## DATA RECORDS

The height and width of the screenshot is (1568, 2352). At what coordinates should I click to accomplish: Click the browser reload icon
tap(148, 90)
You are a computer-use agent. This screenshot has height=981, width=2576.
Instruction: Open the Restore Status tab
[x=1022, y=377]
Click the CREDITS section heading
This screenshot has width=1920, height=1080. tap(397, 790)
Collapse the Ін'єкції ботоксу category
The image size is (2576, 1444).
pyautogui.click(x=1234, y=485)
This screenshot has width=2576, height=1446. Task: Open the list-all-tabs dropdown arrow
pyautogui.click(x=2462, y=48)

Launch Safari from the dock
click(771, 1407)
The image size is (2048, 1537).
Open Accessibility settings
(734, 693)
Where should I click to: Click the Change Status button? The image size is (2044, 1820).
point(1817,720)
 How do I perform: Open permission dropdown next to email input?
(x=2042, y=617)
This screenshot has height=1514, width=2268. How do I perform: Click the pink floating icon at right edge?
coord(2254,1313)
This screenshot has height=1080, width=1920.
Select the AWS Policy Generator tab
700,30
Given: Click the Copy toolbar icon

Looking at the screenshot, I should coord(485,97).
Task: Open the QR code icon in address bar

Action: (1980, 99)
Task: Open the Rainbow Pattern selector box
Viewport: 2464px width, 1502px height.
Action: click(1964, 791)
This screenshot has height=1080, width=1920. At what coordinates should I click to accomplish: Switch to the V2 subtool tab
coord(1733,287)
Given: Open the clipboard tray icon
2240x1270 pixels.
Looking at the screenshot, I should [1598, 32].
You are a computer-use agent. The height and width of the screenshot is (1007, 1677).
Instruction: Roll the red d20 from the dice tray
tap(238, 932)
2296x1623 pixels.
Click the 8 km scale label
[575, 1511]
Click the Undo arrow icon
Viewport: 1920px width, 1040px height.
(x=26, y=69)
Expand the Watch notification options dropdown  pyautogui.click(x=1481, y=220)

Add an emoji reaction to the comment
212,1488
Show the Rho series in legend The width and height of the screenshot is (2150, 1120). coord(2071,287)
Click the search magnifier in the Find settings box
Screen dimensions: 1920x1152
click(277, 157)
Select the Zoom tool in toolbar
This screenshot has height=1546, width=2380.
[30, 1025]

## PROBLEM STATEMENT
Begin with the line that contains "Instruction: Roll the" and set down each line exactly until the records above end, including the final line.

## ANSWER TO THIS TASK
Instruction: Roll the red d20 from the dice tray
tap(238, 932)
2296x1623 pixels.
Click the 8 km scale label
[575, 1511]
Click the Undo arrow icon
Viewport: 1920px width, 1040px height.
(x=26, y=69)
Expand the Watch notification options dropdown  pyautogui.click(x=1481, y=220)

Add an emoji reaction to the comment
212,1488
Show the Rho series in legend The width and height of the screenshot is (2150, 1120). coord(2071,287)
Click the search magnifier in the Find settings box
Screen dimensions: 1920x1152
click(277, 157)
Select the Zoom tool in toolbar
This screenshot has height=1546, width=2380.
[30, 1025]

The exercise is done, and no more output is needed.